Once the line with "Where should I click to: Open the Action" is found in the entries below, print it and each following line exactly, stopping after the line with "Click the MY"; print nothing else.

Stored records
※ ※ ※

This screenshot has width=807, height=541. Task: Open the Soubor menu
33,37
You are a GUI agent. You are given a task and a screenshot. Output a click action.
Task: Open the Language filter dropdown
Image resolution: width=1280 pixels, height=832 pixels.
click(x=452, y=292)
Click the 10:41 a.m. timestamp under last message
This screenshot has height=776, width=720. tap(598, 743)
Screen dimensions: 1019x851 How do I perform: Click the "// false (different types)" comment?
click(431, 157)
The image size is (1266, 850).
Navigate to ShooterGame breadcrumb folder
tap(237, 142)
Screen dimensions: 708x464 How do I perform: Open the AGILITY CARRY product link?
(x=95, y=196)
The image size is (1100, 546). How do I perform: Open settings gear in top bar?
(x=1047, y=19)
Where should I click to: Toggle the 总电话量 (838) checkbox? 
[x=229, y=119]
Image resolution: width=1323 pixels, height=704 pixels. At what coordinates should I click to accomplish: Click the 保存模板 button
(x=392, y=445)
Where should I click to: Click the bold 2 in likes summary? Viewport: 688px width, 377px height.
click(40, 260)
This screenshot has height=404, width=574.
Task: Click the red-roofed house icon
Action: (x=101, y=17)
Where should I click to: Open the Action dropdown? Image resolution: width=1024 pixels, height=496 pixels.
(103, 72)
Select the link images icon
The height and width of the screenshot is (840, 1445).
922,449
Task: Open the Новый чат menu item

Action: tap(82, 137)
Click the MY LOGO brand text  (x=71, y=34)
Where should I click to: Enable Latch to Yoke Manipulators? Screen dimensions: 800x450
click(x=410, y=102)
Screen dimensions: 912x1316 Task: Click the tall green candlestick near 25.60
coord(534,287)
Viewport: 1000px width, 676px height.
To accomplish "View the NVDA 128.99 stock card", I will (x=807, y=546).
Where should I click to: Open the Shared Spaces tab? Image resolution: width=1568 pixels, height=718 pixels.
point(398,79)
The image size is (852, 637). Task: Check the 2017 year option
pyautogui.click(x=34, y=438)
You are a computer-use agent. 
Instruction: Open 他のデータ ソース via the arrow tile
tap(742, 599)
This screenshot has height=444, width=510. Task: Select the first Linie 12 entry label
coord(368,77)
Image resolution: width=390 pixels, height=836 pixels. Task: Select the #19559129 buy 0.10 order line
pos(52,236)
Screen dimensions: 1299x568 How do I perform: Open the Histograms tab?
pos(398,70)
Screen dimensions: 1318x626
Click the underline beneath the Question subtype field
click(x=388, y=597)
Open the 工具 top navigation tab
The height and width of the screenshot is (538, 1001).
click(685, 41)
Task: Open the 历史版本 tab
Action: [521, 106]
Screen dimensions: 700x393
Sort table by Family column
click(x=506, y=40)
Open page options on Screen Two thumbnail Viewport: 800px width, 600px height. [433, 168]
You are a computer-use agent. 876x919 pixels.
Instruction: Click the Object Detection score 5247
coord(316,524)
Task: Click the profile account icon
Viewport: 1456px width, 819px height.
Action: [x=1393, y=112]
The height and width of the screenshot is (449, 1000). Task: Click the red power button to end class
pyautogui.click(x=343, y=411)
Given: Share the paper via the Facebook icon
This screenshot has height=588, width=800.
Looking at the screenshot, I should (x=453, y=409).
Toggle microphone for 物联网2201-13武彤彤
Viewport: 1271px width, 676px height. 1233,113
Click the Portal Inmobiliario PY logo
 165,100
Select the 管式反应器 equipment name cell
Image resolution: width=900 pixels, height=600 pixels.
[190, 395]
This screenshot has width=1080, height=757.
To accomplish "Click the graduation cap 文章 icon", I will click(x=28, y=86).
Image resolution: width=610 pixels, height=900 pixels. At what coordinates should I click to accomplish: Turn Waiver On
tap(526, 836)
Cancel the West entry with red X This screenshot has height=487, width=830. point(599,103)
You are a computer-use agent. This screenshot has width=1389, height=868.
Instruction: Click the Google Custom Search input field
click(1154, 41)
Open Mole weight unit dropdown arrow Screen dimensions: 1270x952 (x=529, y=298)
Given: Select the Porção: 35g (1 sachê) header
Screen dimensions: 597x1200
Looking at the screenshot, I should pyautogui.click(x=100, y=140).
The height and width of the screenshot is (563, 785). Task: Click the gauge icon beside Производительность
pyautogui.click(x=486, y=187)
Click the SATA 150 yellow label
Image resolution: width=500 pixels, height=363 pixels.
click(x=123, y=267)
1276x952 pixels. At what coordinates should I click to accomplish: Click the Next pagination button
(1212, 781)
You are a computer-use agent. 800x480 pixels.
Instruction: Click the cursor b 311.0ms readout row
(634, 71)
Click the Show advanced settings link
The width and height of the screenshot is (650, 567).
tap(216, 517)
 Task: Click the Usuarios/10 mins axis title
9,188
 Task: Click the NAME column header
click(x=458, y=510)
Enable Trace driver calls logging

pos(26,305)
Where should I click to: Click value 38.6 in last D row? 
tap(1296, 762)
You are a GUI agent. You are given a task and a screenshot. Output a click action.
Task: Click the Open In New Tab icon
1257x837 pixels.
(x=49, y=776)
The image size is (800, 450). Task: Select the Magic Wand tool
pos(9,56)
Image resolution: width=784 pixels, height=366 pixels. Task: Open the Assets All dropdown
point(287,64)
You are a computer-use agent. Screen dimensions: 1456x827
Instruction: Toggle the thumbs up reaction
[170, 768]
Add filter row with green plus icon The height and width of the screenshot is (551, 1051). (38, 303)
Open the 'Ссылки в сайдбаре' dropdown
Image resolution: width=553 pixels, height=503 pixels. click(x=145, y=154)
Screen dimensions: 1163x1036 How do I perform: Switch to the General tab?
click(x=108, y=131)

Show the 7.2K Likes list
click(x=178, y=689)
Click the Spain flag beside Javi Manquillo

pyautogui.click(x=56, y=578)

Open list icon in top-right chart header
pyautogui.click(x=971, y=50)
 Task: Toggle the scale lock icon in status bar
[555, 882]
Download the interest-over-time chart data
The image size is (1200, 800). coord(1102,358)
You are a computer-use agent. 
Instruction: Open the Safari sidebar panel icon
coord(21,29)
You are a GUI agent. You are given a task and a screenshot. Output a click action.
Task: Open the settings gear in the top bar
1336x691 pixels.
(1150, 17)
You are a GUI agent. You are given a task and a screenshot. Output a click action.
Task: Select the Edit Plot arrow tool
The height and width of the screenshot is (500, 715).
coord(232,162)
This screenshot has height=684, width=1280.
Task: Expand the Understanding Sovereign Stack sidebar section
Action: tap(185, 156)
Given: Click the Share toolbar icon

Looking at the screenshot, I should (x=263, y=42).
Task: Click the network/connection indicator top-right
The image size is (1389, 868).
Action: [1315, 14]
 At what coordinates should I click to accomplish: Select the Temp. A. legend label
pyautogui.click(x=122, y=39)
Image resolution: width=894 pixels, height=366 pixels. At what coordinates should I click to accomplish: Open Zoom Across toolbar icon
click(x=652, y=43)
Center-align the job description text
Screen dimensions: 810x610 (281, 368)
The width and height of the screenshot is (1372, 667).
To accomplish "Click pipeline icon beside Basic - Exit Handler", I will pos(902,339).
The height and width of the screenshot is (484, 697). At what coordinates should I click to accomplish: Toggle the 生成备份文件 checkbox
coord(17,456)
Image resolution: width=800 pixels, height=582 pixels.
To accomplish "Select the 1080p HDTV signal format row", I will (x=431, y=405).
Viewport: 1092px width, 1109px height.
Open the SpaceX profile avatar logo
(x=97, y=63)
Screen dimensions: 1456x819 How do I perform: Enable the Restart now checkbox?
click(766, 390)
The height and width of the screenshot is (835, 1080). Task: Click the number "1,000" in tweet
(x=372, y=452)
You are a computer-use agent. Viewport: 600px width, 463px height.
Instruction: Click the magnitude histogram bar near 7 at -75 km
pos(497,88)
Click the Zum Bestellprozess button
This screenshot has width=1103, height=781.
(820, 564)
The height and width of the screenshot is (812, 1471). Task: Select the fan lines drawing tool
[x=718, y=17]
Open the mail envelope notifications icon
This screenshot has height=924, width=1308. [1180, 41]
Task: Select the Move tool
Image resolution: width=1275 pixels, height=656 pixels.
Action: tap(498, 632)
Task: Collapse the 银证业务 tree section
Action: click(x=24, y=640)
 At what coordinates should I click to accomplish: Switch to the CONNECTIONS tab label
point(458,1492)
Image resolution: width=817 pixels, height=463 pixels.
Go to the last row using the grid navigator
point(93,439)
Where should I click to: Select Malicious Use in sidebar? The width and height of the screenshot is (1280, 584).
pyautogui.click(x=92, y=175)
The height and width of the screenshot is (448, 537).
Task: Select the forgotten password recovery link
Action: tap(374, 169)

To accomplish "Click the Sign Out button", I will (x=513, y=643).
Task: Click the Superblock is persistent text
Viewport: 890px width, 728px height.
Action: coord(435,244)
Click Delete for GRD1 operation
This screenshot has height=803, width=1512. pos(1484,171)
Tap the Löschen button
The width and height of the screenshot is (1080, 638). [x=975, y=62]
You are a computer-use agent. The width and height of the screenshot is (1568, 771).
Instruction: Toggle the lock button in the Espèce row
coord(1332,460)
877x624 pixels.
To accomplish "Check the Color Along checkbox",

※ ※ ※

**RESPONSE TO THE EXERCISE**
Where should I click to: Open the Action dropdown? Image resolution: width=1024 pixels, height=496 pixels.
(103, 72)
Select the link images icon
The height and width of the screenshot is (840, 1445).
922,449
Task: Open the Новый чат menu item

Action: tap(82, 137)
Click the MY LOGO brand text  (x=71, y=34)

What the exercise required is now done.